Basically since i started making movies iv had this one problem, and iv finally decided to try and work out what the solution is. Take a look at:
http://www.youtube.com/watch?v=wHGEpL4Dqkg
If you pause it at around 0:04 you can see loads of, well i dunno what to call it, ghosting? Its like the image is being duplicated across the screen. Like motion something :(
Have any of you guys had this problem before? Do you know how to fix it?
Thanks so much,
Rez
Last edited by rezOnanceUK,
Do you record with tga sequences and then use Virtual dub?

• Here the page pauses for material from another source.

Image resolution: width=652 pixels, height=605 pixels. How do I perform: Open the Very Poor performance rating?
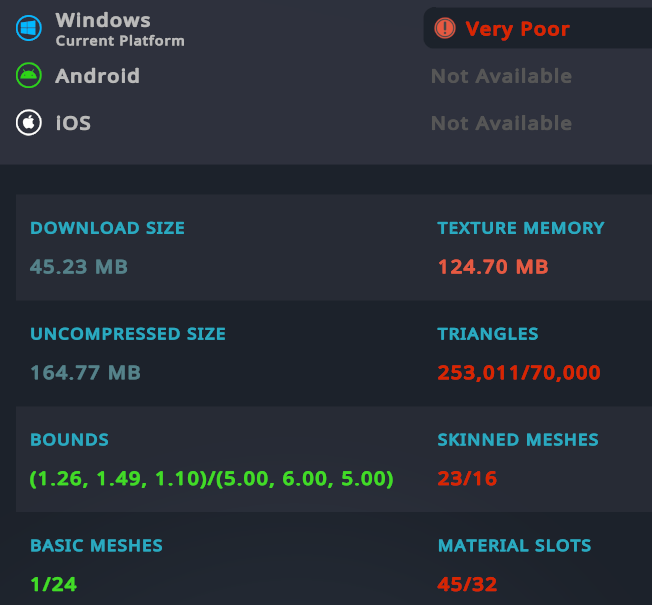pos(538,28)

If so, recording at a high FPS then rendering at lower means you’ll have multiple frames from the capture, rendered as one frame in the final clip.
If you record at 120 and render at 30 you get this: http://www.youtube.com/watch?v=kPVzJk2JUVM
If you record at 120 and render at 30 but decimate by 4 in VDub, ie process every 4th frame, you get this: http://www.youtube.com/watch?v=ONZNaeRPiIk
By ‘this’ I mean fail edits and rubbish colours ofc!

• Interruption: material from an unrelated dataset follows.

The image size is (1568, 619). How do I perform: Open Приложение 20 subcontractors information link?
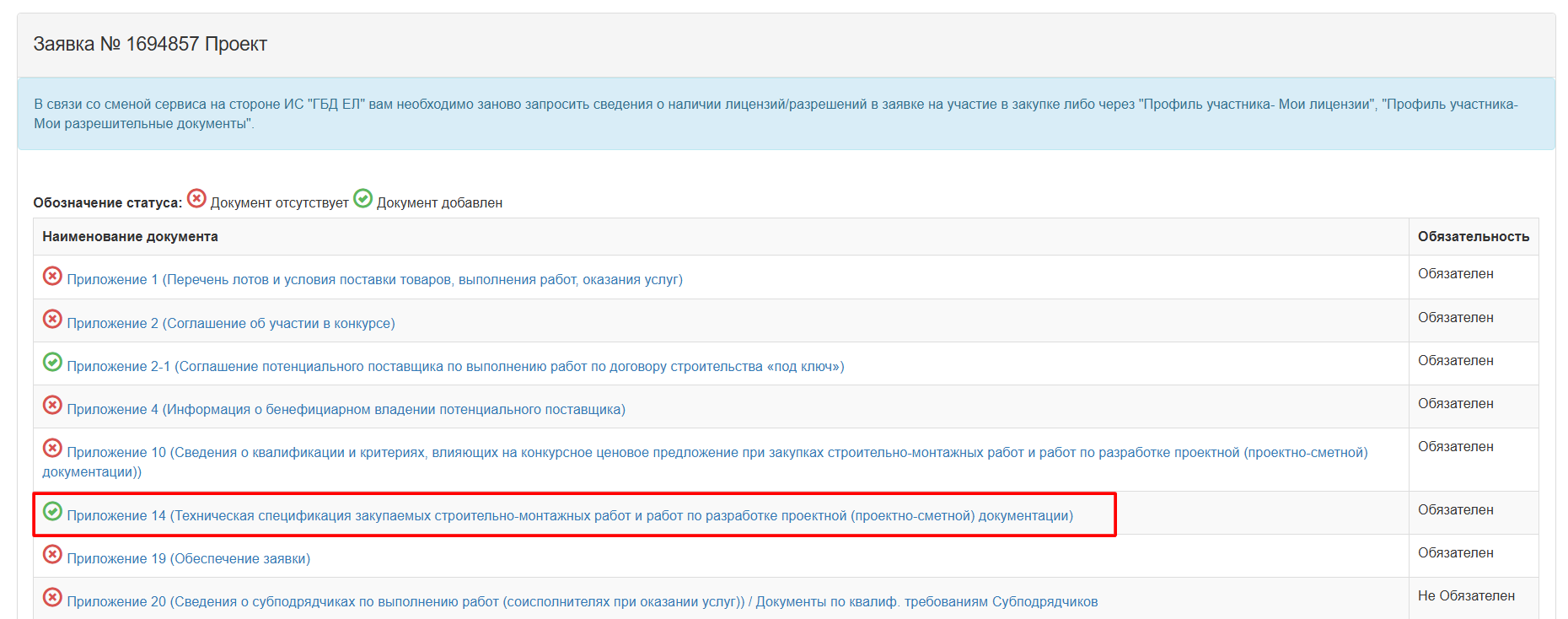coord(582,602)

Ohhhh, i see. That makes sense. I record at 120 and render at 30 in vegas yes. This raises some issues. What do i do if i want slow-mo. If i capture at 120 then have vdub do every 4th frame wont i get a really unsmooth finish when i do slow mo?
Quoted from octochris
Don’t use frameblending if you’re recording at under 240fps.
Thanks for the reply,
How do i take off frame blending?
Im assuming its the deinterlace method? Should i set it to none or interpolate?
Last edited by rezOnanceUK,
Quoted from rezOnanceUK
[…]
Thanks for the reply,
How do i take off frame blending?
Vegas or AE?
Vegas
Right click on clip > Switches > Disable resample. Use the selection edit tool if you need to do it for multiple clips.
Awesome, cheers dude!
Also to get good looking slow motion you just need to use the same mathematics.
VDub at twice or four times the final render fps, but only processing the frames you want.
Record at 480 and render at 30 with 2x slow down means…(hang on, let me get this right, I did a few test videos to investigate this but it was a while back!), putting through VDub at 60 fps with a decimation of 4…. I think. You can just use the ‘convert to xx FPS’ button too. I’ll have a look at it when I get home and refresh my memory.
Chris: thanks dude i just rendered and it worked perfect.
Monkeh: Cheers for the info, although chris’s method seems much easier for me because i tend to speed up and slow down clips multiple times throughout the same clip.